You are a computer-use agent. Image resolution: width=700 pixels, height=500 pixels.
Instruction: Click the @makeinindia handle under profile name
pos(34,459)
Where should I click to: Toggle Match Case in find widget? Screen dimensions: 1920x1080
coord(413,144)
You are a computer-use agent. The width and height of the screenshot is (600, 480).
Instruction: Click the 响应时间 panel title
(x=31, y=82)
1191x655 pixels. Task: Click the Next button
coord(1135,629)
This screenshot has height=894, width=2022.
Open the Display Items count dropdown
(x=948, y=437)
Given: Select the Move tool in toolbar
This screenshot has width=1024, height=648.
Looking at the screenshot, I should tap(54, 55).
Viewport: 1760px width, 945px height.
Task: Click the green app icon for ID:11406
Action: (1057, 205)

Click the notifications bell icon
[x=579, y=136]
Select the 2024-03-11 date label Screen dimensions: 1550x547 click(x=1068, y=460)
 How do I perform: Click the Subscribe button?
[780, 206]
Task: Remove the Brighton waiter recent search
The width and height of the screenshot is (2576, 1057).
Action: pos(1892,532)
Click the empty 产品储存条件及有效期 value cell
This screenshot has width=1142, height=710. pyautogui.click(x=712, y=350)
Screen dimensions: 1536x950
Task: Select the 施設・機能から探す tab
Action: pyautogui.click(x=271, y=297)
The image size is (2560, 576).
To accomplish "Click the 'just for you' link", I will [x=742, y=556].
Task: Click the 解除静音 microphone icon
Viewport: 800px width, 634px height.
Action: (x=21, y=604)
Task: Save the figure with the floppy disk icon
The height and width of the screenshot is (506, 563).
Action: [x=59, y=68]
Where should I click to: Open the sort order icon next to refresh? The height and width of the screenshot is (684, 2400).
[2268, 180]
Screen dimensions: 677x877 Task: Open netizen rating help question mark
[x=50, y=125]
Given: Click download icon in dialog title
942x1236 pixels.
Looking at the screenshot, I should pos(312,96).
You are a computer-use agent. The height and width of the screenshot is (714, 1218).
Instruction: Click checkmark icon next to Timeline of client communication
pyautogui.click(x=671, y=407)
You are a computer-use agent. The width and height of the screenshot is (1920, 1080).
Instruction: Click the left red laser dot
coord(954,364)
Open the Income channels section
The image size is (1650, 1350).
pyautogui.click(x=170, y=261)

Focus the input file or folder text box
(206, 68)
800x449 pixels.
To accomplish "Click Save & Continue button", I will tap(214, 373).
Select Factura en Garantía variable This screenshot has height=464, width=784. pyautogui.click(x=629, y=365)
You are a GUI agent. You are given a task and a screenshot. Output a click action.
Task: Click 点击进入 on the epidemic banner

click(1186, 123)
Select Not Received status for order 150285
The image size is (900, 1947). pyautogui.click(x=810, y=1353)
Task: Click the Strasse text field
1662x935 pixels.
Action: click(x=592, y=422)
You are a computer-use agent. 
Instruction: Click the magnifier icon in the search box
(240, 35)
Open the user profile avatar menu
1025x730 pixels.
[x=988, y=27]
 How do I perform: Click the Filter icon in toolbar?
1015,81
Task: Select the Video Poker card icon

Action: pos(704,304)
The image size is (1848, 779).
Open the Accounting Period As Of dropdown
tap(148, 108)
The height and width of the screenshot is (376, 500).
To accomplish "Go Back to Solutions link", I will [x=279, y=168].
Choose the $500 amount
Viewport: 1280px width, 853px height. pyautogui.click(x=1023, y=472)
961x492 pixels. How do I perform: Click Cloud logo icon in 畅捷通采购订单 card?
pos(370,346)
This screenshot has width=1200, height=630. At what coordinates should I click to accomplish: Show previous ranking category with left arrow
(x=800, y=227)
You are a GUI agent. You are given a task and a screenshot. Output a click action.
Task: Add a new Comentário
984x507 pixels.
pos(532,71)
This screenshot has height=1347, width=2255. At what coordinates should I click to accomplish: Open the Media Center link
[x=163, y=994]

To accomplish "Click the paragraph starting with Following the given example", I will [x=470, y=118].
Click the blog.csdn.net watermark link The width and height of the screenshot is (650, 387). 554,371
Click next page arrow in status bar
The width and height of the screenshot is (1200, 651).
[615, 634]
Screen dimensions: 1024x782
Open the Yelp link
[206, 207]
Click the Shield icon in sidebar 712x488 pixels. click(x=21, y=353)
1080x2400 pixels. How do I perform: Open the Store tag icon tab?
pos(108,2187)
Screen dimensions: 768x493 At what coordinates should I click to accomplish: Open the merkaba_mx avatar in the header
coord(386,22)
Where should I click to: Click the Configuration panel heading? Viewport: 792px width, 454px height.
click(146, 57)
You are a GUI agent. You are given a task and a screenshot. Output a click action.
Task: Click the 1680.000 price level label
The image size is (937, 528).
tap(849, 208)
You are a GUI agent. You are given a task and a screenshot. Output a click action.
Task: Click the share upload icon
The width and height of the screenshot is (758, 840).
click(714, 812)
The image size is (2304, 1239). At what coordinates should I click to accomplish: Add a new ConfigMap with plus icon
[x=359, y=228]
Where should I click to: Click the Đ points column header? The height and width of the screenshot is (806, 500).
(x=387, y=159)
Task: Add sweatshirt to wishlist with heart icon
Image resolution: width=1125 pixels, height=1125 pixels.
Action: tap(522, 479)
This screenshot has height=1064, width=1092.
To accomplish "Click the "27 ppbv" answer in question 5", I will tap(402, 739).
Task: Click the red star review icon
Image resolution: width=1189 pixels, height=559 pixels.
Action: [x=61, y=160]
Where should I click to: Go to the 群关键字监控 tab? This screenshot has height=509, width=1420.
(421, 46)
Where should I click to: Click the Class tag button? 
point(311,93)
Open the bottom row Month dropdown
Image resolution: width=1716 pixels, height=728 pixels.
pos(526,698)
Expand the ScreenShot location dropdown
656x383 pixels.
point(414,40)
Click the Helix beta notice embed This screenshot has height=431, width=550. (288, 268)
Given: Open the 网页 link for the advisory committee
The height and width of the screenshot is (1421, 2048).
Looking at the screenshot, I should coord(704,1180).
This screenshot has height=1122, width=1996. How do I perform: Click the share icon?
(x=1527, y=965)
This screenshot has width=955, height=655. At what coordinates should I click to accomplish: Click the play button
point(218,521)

-*-*-

• What you will do:
Arrange the entries from the start through the line containing "coord(1135,629)" as a two-column CSV with the headers input and output. Give one row per entry, with its text and its answer each in a single quoted field and line breaks replaced by spaces.

• Correct response:
input,output
"You are a computer-use agent. Image resolution: width=700 pixels, height=500 pixels. Instruction: Click the @makeinindia handle under profile name","pos(34,459)"
"Where should I click to: Toggle Match Case in find widget? Screen dimensions: 1920x1080","coord(413,144)"
"You are a computer-use agent. The width and height of the screenshot is (600, 480). Instruction: Click the 响应时间 panel title","(x=31, y=82)"
"1191x655 pixels. Task: Click the Next button","coord(1135,629)"